We use a human pose detection model and input an image of an elderly person lying on their left side into the proposed method. The image is rotated to an upright position before performing pose detection, as shown in Figure 4. Specifically, the detection accuracy for body parts such as the left shoulder, right elbow, left wrist, and left ankle decreases, while the accuracy for the nose, left eye, left ear, right shoulder, and left knee significantly improves.

Image rotation as a preprocessing method improves the pose detection accuracy for joints while decreasing it for others. In light of these findings, we consider the following four points:

• Reconsideration of Preprocessing Methods: Since image rotation is effective for some joints but not for others, it is necessary to explore preprocessing methods beyond rotation, such as interpolation using augmented reality technology or image completion from other viewpoints.
• Model Improvement: Current pose detection models, including the MoveNet model, may be optimized for specific postures. To maintain high accuracy for lying positions as well, it is necessary to improve the model and introduce additional training data.
• Utilization of Multi-view Data: Integrating data from multiple viewpoints, rather than relying solely on images from a single viewpoint, has the potential to improve overall detection accuracy. Especially for lying postures, combining information from different angles can mitigate the effects of occlusion.
• Challenges Toward Practical Application: To realize a monitoring system for the elderly, a flexible detection system that can accommodate various postures and environments is required. Based on the current results, it is necessary to conduct further validation in a wider range of environments and postures to clarify the challenges toward practical application.

5. Conclusions

In this study, we enhance pose detection performance through image preprocessing. Specifically, we apply preprocessing techniques such as rotation, flipping, resizing, and noise reduction using OpenCV and analyze in detail how these techniques affect the accuracy and efficiency of pose detection algorithms. As a result, we observe a significant improvement in pose accuracy for body parts other than 5, 8, 9, and 15. This indicates that improving image quality can reduce false detection and missed detection. Furthermore, by examining combinations of different preprocessing methods, we suggest the potential for further improving the accuracy and efficiency of pose detection technology by constructing an optimal preprocessing pipeline.

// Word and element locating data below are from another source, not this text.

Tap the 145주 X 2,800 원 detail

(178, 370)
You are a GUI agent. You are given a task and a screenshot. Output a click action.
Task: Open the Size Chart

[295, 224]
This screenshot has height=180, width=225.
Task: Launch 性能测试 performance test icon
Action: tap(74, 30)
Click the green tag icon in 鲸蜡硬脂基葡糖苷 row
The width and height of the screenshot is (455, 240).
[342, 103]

It is still necessary to address the following challenges:

• Validation with Diverse Datasets: This study was conducted under specific conditions, so it is necessary to examine the generalizability of the preprocessing methods using more diverse datasets.
• Real-Time Processing: It is crucial to evaluate whether the implementation of preprocessing methods is suitable for real-time processing and to ensure practical applicability.
• Optimization of Preprocessing Methods: There is a need to optimize combinations of different preprocessing methods to develop a more accurate preprocessing pipeline.
• Comparison with Other Pose Detection Models: It is important to compare the proposed method with other pose detection models besides MoveNet to verify its generality and effectiveness. Addressing these challenges is expected to lead to the development of more accurate pose detection technologies and represent a significant step toward practical implementation.